Нак-мак-Фигли из клана Мелового холма ненавидели записи во всех видах по многим причинам, но главным образом потому, что
Но теперь у них появилась новая кельда, а новая кельда приносит новые идеи. Так специально заведено, чтобы жизнь и уклад клана не слишком застаивались. Кельда Джинни выросла в клане Долгого озера высоко в горах, а тамошние пикеты умели писать.
И она не видела причин, чтобы ее муж не умел. Так что в эту самую минуту Явор Заядло остро чувствовал на собственной шкуре, что Джинни — не кто-нибудь, а кельда.

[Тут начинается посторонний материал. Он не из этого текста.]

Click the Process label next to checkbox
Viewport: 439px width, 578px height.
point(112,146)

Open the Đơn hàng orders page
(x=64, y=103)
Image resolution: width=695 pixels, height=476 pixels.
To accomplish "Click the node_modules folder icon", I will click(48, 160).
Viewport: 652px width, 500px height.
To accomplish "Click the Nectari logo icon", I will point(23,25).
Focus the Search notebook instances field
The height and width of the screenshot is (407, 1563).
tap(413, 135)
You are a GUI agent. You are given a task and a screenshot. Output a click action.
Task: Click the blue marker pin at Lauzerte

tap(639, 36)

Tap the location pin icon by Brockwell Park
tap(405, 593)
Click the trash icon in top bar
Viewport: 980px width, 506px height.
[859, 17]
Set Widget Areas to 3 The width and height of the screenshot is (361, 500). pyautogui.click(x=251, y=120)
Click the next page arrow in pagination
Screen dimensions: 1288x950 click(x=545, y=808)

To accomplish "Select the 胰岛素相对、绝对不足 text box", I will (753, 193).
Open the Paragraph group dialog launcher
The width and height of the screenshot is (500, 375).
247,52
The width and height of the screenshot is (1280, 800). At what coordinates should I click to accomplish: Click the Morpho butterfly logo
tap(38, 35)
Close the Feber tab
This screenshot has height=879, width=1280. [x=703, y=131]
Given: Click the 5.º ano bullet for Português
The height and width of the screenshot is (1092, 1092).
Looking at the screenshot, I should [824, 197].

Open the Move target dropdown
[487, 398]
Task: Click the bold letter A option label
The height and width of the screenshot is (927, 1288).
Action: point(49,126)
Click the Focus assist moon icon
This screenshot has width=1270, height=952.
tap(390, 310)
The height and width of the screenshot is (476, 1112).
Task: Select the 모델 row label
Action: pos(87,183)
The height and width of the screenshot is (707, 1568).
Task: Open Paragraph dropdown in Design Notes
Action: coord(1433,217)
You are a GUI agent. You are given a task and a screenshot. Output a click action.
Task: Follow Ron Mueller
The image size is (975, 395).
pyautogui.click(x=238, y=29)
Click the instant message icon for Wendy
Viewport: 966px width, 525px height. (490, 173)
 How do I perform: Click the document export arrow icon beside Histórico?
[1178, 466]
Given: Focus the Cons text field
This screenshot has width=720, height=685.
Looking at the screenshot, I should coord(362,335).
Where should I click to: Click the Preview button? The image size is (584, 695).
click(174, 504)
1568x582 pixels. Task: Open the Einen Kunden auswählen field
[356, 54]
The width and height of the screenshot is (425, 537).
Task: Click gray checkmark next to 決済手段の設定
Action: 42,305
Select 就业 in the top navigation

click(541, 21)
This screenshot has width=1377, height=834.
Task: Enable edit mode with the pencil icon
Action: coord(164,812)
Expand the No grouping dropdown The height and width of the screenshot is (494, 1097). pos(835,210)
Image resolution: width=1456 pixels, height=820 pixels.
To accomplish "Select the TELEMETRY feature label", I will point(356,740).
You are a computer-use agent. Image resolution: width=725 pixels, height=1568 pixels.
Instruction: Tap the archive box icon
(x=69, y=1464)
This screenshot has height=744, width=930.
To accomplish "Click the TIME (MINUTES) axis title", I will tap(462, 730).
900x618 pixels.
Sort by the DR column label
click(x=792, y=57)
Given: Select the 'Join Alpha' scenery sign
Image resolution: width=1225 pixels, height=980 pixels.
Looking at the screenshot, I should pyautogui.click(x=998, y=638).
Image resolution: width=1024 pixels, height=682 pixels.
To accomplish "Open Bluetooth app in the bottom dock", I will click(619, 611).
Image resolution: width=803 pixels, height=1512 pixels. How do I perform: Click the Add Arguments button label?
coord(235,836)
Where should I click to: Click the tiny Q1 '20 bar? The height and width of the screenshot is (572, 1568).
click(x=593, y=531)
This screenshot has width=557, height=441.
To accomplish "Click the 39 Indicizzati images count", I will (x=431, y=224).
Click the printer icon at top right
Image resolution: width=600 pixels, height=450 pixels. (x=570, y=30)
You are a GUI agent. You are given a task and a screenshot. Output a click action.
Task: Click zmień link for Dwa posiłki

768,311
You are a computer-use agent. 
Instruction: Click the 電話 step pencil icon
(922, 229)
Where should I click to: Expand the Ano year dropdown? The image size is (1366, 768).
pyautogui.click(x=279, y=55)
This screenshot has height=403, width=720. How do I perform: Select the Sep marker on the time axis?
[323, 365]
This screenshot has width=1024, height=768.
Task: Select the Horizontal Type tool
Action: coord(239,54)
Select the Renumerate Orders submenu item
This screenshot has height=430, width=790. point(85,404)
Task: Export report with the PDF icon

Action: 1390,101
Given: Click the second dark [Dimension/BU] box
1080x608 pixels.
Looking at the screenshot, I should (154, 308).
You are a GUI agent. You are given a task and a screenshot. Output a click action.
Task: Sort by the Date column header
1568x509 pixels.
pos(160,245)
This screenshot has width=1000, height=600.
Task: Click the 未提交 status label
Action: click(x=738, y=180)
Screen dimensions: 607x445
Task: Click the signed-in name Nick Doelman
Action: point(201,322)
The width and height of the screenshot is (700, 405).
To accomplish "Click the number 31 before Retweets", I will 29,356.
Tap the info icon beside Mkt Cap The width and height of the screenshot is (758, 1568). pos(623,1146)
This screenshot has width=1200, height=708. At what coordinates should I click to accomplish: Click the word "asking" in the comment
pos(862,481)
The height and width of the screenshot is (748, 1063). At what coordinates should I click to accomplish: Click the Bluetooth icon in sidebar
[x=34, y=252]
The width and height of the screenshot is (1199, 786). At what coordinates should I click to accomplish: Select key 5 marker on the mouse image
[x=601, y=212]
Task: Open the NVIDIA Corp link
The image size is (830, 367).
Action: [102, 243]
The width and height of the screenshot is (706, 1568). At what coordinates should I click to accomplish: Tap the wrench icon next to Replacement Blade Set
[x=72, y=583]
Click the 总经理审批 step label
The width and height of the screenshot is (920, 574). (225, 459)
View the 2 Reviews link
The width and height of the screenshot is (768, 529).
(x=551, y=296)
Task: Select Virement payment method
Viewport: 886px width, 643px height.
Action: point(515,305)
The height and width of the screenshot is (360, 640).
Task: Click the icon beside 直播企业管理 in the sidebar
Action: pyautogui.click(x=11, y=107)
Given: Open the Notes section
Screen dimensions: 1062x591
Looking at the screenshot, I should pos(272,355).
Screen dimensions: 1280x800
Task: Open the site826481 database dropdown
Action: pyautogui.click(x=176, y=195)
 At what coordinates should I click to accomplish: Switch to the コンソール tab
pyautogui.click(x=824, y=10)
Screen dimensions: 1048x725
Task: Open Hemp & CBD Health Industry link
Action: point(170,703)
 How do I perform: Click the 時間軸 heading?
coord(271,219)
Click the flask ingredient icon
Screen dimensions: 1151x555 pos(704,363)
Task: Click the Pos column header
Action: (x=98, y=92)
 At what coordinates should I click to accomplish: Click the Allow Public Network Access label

По его лбу ручьями стекал пот. Явор Заядло однажды забил волка в одиночку и с радостью согласился бы повторить этот номер, причем с закрытыми глазами и с одной рукой, привязанной за спиной, лишь бы не делать того, что ему приходилось делать теперь.
Первоначальные навыки письма он уже освоил. В его понимании они заключались в том, чтобы:
1) стащить бумагу;
2) стащить карандаш.
Но, к его сожалению, дело этим не ограничилось.
И вот сейчас Явор Заядло держал огрызок карандаша обеими руками, а двое братьев толкали его к клочку бумаги, прибитому к стене (это был старый счет на колокольчики для овец). Остальные пикеты с трепетом наблюдали за действом, расположившись на многочисленных галереях.
— А мож, я мал-помалу начну, а? — упирался Явор Заядло. Упирался он так старательно, что его пятки оставляли две борозды на земляном полу пещеры. — Со всяких там препинаков…
— Ты — Большой Человек клана, Явор Заядло, знатца, должон быть перв и на письме. Чтоб мой муж — и не мог написать даж свое имя? Или я не показала те, как шкрябать буковы?
— Ах-ха, женсчина, видал я те мерзявые гнутые разбредовины! А это ё на меня пырилось в ответ! Я б той букове люлей надавал, а то нагла больно!
— Слухай меня. Приткни карандах к бумаге. Я буду грить, как шкрябить. — Джинни скрестила руки на груди.
— Да от этой шкрябиловки сплошь беды! — взвыл Явор Заядло. — Одно-едино писанное словцо могет на висельницу привесть!